# When do maximum likelihood and method of moments produce the same estimators?

I was asked this question the other day and had never considered it before.

My intuition comes from the advantages of each estimator. Maximum likelihood is preferably when we are confident in the data generating process because, unlike the method of moments, it makes use of the knowledge of the entire distribution. Since MoM estimators only use information contained in the moments, it seems like the two methods should produce the same estimates when the sufficient statistics for the parameter we are attempting to estimate are exactly the moments of the data.

I've checked this result with a few distributions.
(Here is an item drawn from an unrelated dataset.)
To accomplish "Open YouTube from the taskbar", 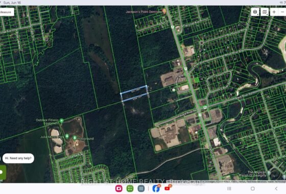I will (168, 188).
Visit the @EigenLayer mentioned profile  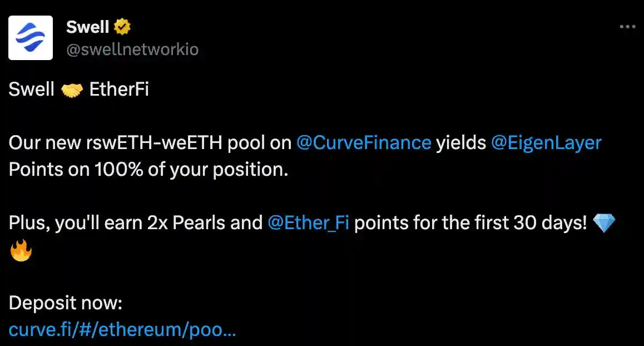[x=546, y=143]
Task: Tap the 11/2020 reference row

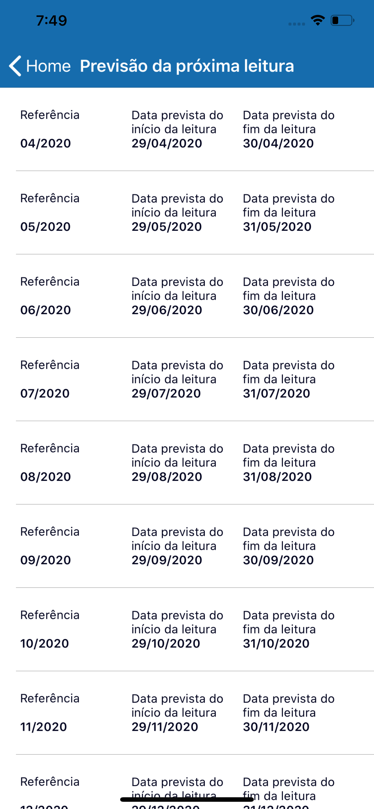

Normal (unknown mean and variance), exponential, and Poisson all have sufficient statistics equal to their moments and have MLEs and MoM estimators the same (not strictly true for things like Poisson where there are multiple MoM estimators). If we look at a Uniform$(0,\theta)$, the sufficient statistic for $\theta$ is $\max(X_1,\cdots,X_N)$ and the MoM and MLE estimators are different.

I thought perhaps this was a quirk of the exponential family, but for a Laplace with known mean the sufficient statistic is $\frac{1}{n} \sum |X_i|$ and the MLE and the MoM estimator for the variance are not equal.

I've so far been unable to show any sort of result in general. Does anybody know of general conditions? Or even a counter example would help me refine my intuition.

• MM and MLE coincide for the canonical parameter in exponential families. But making a transformation would generally mean you lose this equivalence (as also suggested by Xi'an's answer). Feb 17, 2017 at 19:03

Furthermore, as stated in the question, there are many MoM estimators. An infinity of them, actually. But they are all based on the empirical distribution, $\hat{F}$, which may be seen as a non-parametric MLE of $F$, although this does not relate to the question.